━━ Data records ━━
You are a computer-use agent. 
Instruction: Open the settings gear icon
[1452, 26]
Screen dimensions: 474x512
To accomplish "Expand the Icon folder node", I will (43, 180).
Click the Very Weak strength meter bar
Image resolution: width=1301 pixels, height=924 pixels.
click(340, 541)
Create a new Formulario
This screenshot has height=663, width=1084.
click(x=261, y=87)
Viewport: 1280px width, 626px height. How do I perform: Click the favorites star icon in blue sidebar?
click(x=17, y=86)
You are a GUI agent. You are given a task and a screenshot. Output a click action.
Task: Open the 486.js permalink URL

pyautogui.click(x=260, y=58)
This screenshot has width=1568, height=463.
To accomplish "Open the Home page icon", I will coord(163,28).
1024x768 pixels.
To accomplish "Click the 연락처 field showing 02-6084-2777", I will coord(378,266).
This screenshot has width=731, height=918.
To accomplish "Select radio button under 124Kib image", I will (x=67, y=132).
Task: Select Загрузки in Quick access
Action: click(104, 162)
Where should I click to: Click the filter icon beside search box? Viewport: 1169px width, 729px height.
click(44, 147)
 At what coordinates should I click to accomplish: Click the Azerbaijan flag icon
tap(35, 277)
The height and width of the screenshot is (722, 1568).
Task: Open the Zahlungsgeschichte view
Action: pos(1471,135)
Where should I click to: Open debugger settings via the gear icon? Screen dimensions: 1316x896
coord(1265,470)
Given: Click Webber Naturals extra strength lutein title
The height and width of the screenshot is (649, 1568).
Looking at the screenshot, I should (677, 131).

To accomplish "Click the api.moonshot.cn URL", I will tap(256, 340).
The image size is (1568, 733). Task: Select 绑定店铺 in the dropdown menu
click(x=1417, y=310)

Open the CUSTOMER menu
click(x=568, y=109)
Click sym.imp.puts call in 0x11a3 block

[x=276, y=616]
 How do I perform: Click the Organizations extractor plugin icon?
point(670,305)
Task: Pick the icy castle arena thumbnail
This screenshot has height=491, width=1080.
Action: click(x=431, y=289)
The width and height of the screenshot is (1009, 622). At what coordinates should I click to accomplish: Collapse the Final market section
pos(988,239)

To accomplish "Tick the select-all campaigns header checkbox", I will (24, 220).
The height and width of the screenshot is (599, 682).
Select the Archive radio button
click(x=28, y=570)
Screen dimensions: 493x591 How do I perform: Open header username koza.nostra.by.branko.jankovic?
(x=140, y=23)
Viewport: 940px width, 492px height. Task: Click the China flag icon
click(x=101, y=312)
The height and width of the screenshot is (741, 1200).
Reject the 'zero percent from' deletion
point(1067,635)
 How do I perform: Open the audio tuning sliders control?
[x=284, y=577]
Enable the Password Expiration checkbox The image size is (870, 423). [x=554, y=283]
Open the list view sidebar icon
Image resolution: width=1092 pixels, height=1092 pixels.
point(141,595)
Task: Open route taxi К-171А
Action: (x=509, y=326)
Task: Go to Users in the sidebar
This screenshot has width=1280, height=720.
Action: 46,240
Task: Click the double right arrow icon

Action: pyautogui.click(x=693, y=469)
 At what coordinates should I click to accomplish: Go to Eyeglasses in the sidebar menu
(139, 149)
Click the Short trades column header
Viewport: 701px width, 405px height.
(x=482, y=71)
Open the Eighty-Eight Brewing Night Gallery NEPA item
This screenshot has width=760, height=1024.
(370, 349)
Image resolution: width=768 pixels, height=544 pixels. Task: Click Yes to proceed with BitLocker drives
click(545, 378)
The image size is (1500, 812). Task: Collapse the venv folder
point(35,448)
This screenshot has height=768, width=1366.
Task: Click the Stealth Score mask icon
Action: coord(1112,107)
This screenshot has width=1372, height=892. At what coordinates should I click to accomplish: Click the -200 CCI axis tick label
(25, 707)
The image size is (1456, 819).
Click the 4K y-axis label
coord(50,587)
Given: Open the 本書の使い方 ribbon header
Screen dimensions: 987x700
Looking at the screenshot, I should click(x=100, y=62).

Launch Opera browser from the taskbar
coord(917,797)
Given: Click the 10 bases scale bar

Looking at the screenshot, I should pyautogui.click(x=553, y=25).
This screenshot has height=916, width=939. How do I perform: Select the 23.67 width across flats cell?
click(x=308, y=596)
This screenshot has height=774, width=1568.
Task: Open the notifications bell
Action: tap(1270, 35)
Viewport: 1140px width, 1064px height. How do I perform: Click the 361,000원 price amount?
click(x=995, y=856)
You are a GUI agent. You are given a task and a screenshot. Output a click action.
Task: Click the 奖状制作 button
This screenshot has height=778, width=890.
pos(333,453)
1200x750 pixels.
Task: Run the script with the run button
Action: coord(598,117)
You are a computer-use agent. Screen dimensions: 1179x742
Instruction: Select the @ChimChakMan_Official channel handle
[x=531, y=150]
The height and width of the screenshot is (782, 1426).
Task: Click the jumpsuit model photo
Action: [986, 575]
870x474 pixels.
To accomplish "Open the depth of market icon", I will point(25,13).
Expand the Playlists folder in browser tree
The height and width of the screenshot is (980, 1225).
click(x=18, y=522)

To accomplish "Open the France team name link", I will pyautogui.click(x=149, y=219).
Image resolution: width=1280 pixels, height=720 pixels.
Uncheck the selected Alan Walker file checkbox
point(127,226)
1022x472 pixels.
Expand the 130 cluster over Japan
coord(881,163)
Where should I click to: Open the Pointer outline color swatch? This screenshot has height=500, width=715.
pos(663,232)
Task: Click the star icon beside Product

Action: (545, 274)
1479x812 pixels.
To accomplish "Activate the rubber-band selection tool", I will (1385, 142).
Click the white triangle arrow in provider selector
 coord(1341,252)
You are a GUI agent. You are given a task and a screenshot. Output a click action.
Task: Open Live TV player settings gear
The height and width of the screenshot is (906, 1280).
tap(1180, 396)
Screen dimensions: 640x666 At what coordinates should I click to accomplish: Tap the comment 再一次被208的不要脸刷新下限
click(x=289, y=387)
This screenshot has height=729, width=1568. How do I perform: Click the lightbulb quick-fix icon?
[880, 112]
━━━
### Task brief
Please format every line of the entries above as a JSON list of strings, one string per line, leaving out blank lines.

### Solution for this task
[
  "You are a computer-use agent. ",
  "Instruction: Open the settings gear icon",
  "[1452, 26]",
  "Screen dimensions: 474x512",
  "To accomplish \"Expand the Icon folder node\", I will (43, 180).",
  "Click the Very Weak strength meter bar",
  "Image resolution: width=1301 pixels, height=924 pixels.",
  "click(340, 541)",
  "Create a new Formulario",
  "This screenshot has height=663, width=1084.",
  "click(x=261, y=87)",
  "Viewport: 1280px width, 626px height. How do I perform: Click the favorites star icon in blue sidebar?",
  "click(x=17, y=86)",
  "You are a GUI agent. You are given a task and a screenshot. Output a click action.",
  "Task: Open the 486.js permalink URL",
  "pyautogui.click(x=260, y=58)",
  "This screenshot has width=1568, height=463.",
  "To accomplish \"Open the Home page icon\", I will coord(163,28).",
  "1024x768 pixels.",
  "To accomplish \"Click the 연락처 field showing 02-6084-2777\", I will coord(378,266).",
  "This screenshot has width=731, height=918.",
  "To accomplish \"Select radio button under 124Kib image\", I will (x=67, y=132).",
  "Task: Select Загрузки in Quick access",
  "Action: click(104, 162)",
  "Where should I click to: Click the filter icon beside search box? Viewport: 1169px width, 729px height.",
  "click(44, 147)",
  " At what coordinates should I click to accomplish: Click the Azerbaijan flag icon",
  "tap(35, 277)",
  "The height and width of the screenshot is (722, 1568).",
  "Task: Open the Zahlungsgeschichte view",
  "Action: pos(1471,135)",
  "Where should I click to: Open debugger settings via the gear icon? Screen dimensions: 1316x896",
  "coord(1265,470)",
  "Given: Click Webber Naturals extra strength lutein title",
  "The height and width of the screenshot is (649, 1568).",
  "Looking at the screenshot, I should (677, 131).",
  "To accomplish \"Click the api.moonshot.cn URL\", I will tap(256, 340).",
  "The image size is (1568, 733). Task: Select 绑定店铺 in the dropdown menu",
  "click(x=1417, y=310)",
  "Open the CUSTOMER menu",
  "click(x=568, y=109)",
  "Click sym.imp.puts call in 0x11a3 block",
  "[x=276, y=616]",
  " How do I perform: Click the Organizations extractor plugin icon?",
  "point(670,305)",
  "Task: Pick the icy castle arena thumbnail",
  "This screenshot has height=491, width=1080.",
  "Action: click(x=431, y=289)",
  "The width and height of the screenshot is (1009, 622). At what coordinates should I click to accomplish: Collapse the Final market section",
  "pos(988,239)",
  "To accomplish \"Tick the select-all campaigns header checkbox\", I will (24, 220).",
  "The height and width of the screenshot is (599, 682).",
  "Select the Archive radio button",
  "click(x=28, y=570)",
  "Screen dimensions: 493x591 How do I perform: Open header username koza.nostra.by.branko.jankovic?",
  "(x=140, y=23)",
  "Viewport: 940px width, 492px height. Task: Click the China flag icon",
  "click(x=101, y=312)",
  "The height and width of the screenshot is (741, 1200).",
  "Reject the 'zero percent from' deletion",
  "point(1067,635)",
  " How do I perform: Open the audio tuning sliders control?",
  "[x=284, y=577]",
  "Enable the Password Expiration checkbox The image size is (870, 423). [x=554, y=283]",
  "Open the list view sidebar icon",
  "Image resolution: width=1092 pixels, height=1092 pixels.",
  "point(141,595)",
  "Task: Open route taxi К-171А",
  "Action: (x=509, y=326)",
  "Task: Go to Users in the sidebar",
  "This screenshot has width=1280, height=720.",
  "Action: 46,240",
  "Task: Click the double right arrow icon",
  "Action: pyautogui.click(x=693, y=469)",
  " At what coordinates should I click to accomplish: Go to Eyeglasses in the sidebar menu",
  "(139, 149)",
  "Click the Short trades column header",
  "Viewport: 701px width, 405px height.",
  "(x=482, y=71)",
  "Open the Eighty-Eight Brewing Night Gallery NEPA item",
  "This screenshot has width=760, height=1024.",
  "(370, 349)",
  "Image resolution: width=768 pixels, height=544 pixels. Task: Click Yes to proceed with BitLocker drives",
  "click(545, 378)",
  "The image size is (1500, 812). Task: Collapse the venv folder",
  "point(35,448)",
  "This screenshot has height=768, width=1366.",
  "Task: Click the Stealth Score mask icon",
  "Action: coord(1112,107)",
  "This screenshot has width=1372, height=892. At what coordinates should I click to accomplish: Click the -200 CCI axis tick label",
  "(25, 707)",
  "The image size is (1456, 819).",
  "Click the 4K y-axis label",
  "coord(50,587)",
  "Given: Open the 本書の使い方 ribbon header",
  "Screen dimensions: 987x700",
  "Looking at the screenshot, I should click(x=100, y=62).",
  "Launch Opera browser from the taskbar",
  "coord(917,797)",
  "Given: Click the 10 bases scale bar",
  "Looking at the screenshot, I should pyautogui.click(x=553, y=25).",
  "This screenshot has height=916, width=939. How do I perform: Select the 23.67 width across flats cell?",
  "click(x=308, y=596)",
  "This screenshot has height=774, width=1568.",
  "Task: Open the notifications bell",
  "Action: tap(1270, 35)",
  "Viewport: 1140px width, 1064px height. How do I perform: Click the 361,000원 price amount?",
  "click(x=995, y=856)",
  "You are a GUI agent. You are given a task and a screenshot. Output a click action.",
  "Task: Click the 奖状制作 button",
  "This screenshot has height=778, width=890.",
  "pos(333,453)",
  "1200x750 pixels.",
  "Task: Run the script with the run button",
  "Action: coord(598,117)",
  "You are a computer-use agent. Screen dimensions: 1179x742",
  "Instruction: Select the @ChimChakMan_Official channel handle",
  "[x=531, y=150]",
  "The height and width of the screenshot is (782, 1426).",
  "Task: Click the jumpsuit model photo",
  "Action: [986, 575]",
  "870x474 pixels.",
  "To accomplish \"Open the depth of market icon\", I will point(25,13).",
  "Expand the Playlists folder in browser tree",
  "The height and width of the screenshot is (980, 1225).",
  "click(x=18, y=522)",
  "To accomplish \"Open the France team name link\", I will pyautogui.click(x=149, y=219).",
  "Image resolution: width=1280 pixels, height=720 pixels.",
  "Uncheck the selected Alan Walker file checkbox",
  "point(127,226)",
  "1022x472 pixels.",
  "Expand the 130 cluster over Japan",
  "coord(881,163)",
  "Where should I click to: Open the Pointer outline color swatch? This screenshot has height=500, width=715.",
  "pos(663,232)",
  "Task: Click the star icon beside Product",
  "Action: (545, 274)",
  "1479x812 pixels.",
  "To accomplish \"Activate the rubber-band selection tool\", I will (1385, 142).",
  "Click the white triangle arrow in provider selector",
  " coord(1341,252)",
  "You are a GUI agent. You are given a task and a screenshot. Output a click action.",
  "Task: Open Live TV player settings gear",
  "The height and width of the screenshot is (906, 1280).",
  "tap(1180, 396)",
  "Screen dimensions: 640x666 At what coordinates should I click to accomplish: Tap the comment 再一次被208的不要脸刷新下限",
  "click(x=289, y=387)",
  "This screenshot has height=729, width=1568. How do I perform: Click the lightbulb quick-fix icon?",
  "[880, 112]"
]